The study compared one brand of progesterone cream with a
prescription oral progesterone that, like the cream, is derived
from plant sources and provides a hormone that is structurally
identical to the natural progesterone in a woman’s body. The
prescription product, Prometrium, is used as part of hormone
replacement therapy after menopause, or for restoring
menstruation in younger women whose periods have stopped.

The study found that the over-the-counter cream, when taken as
the label directs, exposed study volunteers to as much hormone as
the prescription did. However, the cream delivered a steadier
dose because it is slowly absorbed through the skin.

We recommend that you not use over-the-counter progesterone
creams unless you know exactly how much progesterone is in the
product, and how much progesterone you actually need.

The dose of progesterone you get from the cream will depend on
how much you apply, how often you apply it, and where you apply
it. Some areas of the body absorb better than others.

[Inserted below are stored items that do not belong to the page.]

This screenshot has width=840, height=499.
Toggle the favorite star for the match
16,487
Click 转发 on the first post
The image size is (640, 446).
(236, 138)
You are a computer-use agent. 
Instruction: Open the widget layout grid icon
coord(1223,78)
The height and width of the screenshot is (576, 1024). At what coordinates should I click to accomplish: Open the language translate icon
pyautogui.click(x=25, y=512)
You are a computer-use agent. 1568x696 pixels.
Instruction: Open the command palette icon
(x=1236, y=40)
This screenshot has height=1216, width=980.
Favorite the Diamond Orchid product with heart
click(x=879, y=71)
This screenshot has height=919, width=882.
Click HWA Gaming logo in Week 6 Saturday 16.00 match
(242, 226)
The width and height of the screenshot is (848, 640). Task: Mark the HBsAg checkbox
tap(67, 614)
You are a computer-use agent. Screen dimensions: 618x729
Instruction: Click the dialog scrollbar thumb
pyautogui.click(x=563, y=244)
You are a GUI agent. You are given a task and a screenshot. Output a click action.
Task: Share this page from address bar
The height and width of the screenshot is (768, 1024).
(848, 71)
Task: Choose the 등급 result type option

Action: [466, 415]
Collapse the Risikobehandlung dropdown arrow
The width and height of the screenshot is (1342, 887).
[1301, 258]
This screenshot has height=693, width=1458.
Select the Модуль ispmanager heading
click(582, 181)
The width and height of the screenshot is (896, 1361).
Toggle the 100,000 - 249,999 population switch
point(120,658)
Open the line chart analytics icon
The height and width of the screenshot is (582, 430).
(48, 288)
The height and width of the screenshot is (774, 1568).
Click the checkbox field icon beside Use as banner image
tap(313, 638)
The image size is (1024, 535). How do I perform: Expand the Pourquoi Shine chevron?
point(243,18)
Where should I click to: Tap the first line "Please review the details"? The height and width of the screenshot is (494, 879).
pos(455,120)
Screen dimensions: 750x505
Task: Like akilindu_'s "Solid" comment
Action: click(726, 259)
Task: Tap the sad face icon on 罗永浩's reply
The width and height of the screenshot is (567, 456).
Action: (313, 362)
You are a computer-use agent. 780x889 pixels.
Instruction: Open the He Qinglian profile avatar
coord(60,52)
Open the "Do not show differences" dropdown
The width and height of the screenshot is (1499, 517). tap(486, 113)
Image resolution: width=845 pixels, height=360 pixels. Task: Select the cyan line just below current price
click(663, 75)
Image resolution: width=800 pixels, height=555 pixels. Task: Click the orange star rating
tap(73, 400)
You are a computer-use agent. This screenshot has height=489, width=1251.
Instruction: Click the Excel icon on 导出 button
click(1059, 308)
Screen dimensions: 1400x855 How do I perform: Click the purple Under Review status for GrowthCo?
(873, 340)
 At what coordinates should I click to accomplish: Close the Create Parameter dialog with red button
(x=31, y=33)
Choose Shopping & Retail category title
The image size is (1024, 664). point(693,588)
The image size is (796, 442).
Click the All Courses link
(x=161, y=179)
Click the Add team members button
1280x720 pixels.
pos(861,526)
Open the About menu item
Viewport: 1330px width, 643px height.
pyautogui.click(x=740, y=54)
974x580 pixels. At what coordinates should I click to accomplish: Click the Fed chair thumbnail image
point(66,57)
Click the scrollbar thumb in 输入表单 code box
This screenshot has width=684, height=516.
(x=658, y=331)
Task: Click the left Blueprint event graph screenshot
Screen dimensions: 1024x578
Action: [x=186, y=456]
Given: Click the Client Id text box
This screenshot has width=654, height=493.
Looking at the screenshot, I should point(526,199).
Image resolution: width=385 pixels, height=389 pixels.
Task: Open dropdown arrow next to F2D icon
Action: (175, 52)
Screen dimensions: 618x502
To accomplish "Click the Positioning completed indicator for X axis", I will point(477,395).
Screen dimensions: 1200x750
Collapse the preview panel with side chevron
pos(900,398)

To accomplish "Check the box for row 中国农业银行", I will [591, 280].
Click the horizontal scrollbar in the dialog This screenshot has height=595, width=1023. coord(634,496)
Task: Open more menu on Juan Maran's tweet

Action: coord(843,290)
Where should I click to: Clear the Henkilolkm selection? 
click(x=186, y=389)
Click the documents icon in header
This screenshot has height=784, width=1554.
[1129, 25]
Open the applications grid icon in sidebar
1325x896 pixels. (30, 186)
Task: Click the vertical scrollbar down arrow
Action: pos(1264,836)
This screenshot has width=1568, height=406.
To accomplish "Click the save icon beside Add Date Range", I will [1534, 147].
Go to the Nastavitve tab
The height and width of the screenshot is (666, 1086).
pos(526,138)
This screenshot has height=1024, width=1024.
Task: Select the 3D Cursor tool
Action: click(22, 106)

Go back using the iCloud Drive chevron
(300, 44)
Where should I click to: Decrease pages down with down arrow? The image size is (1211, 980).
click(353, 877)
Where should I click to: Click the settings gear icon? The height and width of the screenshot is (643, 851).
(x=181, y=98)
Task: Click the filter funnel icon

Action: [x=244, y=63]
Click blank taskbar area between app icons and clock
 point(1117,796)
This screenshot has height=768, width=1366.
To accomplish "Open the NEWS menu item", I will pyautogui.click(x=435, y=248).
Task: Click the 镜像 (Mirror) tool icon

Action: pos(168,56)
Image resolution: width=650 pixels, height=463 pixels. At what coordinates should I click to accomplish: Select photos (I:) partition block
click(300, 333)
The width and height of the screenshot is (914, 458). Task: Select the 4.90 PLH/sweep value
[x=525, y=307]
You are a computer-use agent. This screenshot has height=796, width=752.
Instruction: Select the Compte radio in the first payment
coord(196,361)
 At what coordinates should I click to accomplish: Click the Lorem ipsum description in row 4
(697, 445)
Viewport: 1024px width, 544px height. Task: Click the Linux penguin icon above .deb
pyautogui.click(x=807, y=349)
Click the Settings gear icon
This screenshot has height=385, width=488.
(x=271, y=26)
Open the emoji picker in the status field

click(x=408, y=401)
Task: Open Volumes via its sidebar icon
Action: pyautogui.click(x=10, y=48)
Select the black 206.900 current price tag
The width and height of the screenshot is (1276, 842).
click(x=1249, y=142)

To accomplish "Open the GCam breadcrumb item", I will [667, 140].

Your wisest course of action is to consult with one of our
naturopathic physicians before you to try to “rebalance” your
hormones by yourself. You need expert advice to determine the
appropriate amount of progesterone (if any) and the best delivery
method for you.

Slathering progesterone cream on your body just because you think
it is a good idea is not a good idea. Progesterone is a very
powerful hormone. Treat it with respect.